Drosera fragrans is a sundew in the section Arachnopus (indica complex) endemic to monsoonal Northern Territory and Western Australia. The species is named for its sweet odour, which is reminiscent of honeydew melon.
D. fragrans is a large plant with bright green foliage. A distinct petiole separates the glandular laminae from the main stem. Large red glands are produced at the undersides of the petioles, which may be responsible for the strong scent the plant emits. In Lowrie’s description, the species produces ‘T’ shaped appendages on the petioles but these structures are absent in the Darwin population. Lowrie also notes ‘bowling pin’ like appendages on the leaf axils, however I only observed them on the oldest specimens. It is likely that these represent budding side branches produced at maturity, some of which never unfurl. The flower of the plant is a stunning metallic cerise (cherry) in colouration.

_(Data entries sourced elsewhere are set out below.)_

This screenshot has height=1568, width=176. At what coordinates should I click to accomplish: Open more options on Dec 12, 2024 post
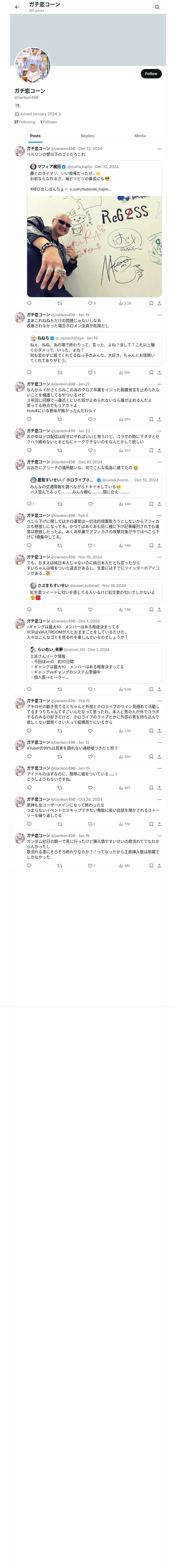click(160, 148)
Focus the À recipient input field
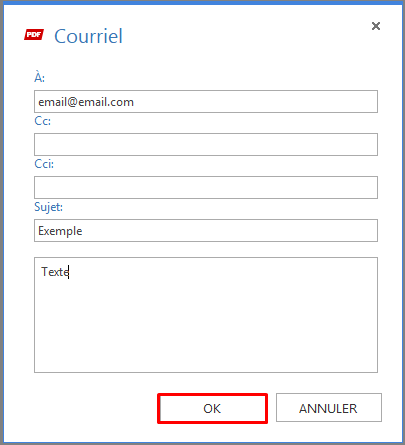Image resolution: width=405 pixels, height=445 pixels. (206, 101)
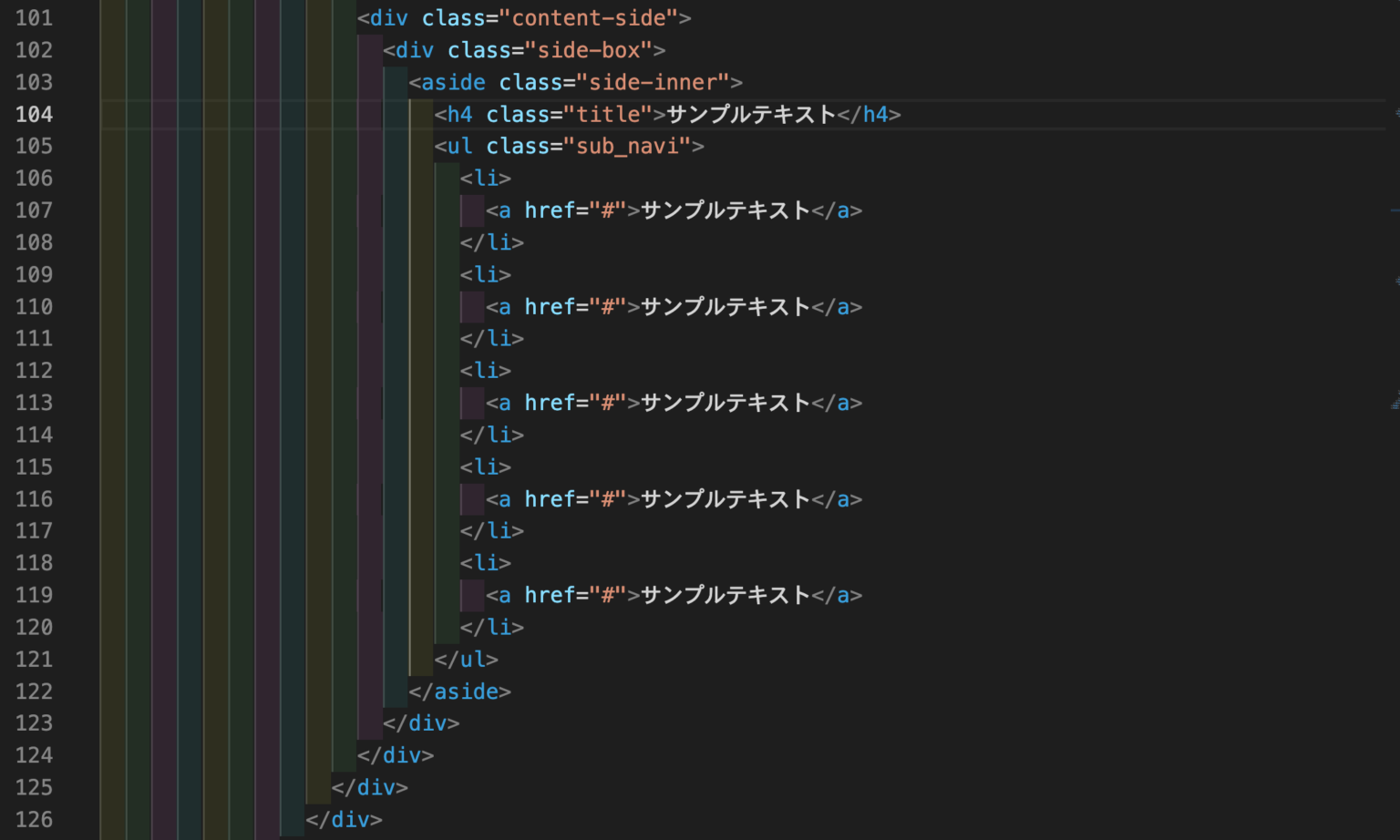The width and height of the screenshot is (1400, 840).
Task: Place cursor inside the "title" class value
Action: pyautogui.click(x=612, y=114)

Drosera fragrans grows in seasonally inundated grasslands, typically in sandy substrates. Amongst the indica complex sundews, Drosera fragrans is identified easily by its large cerise blooms (D. glabriscapa also has similar blooms but is much smaller. The flowerscapes of that species are also glabrous). Outside of flowering, it can be distinguished by its distinct petiole (D. nana and D. aquatica don’t have a noticable petiole) and lack of yellow indumenta on its stem (D. fragrans has yellow mushroom like indumenta on its stems).